═══ Dataset extract

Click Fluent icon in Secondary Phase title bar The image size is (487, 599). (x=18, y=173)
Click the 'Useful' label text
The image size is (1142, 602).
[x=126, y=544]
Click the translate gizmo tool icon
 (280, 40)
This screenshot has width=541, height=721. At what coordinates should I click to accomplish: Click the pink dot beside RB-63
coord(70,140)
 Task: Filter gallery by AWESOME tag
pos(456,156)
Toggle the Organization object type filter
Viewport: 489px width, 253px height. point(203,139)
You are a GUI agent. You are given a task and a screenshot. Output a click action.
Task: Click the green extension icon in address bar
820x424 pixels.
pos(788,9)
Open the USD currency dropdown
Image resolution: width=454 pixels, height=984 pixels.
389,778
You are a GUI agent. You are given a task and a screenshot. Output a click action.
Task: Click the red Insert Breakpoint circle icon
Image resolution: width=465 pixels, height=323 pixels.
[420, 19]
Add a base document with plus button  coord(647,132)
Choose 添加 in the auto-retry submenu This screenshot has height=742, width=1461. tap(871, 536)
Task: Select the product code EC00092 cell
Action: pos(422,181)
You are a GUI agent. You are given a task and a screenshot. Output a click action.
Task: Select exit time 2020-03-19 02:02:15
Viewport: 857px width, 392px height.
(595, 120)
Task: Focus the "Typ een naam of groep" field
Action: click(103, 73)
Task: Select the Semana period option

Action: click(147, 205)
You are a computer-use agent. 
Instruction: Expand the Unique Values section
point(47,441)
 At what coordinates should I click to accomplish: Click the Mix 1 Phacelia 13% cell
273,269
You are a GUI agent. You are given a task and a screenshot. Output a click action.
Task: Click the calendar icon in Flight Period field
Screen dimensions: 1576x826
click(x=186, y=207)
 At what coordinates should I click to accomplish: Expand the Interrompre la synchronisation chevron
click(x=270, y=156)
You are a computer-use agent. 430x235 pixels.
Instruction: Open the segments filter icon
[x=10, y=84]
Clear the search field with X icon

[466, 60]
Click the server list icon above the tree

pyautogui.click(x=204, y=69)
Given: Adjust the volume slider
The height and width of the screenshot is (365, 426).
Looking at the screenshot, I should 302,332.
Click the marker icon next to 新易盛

══════

Work item:
Please copy exactly the lines from the first line of the records above through the line containing "Task: Click the green", including both, and nothing more.

Exercise result:
Click Fluent icon in Secondary Phase title bar The image size is (487, 599). (x=18, y=173)
Click the 'Useful' label text
The image size is (1142, 602).
[x=126, y=544]
Click the translate gizmo tool icon
 (280, 40)
This screenshot has width=541, height=721. At what coordinates should I click to accomplish: Click the pink dot beside RB-63
coord(70,140)
 Task: Filter gallery by AWESOME tag
pos(456,156)
Toggle the Organization object type filter
Viewport: 489px width, 253px height. point(203,139)
You are a GUI agent. You are given a task and a screenshot. Output a click action.
Task: Click the green extension icon in address bar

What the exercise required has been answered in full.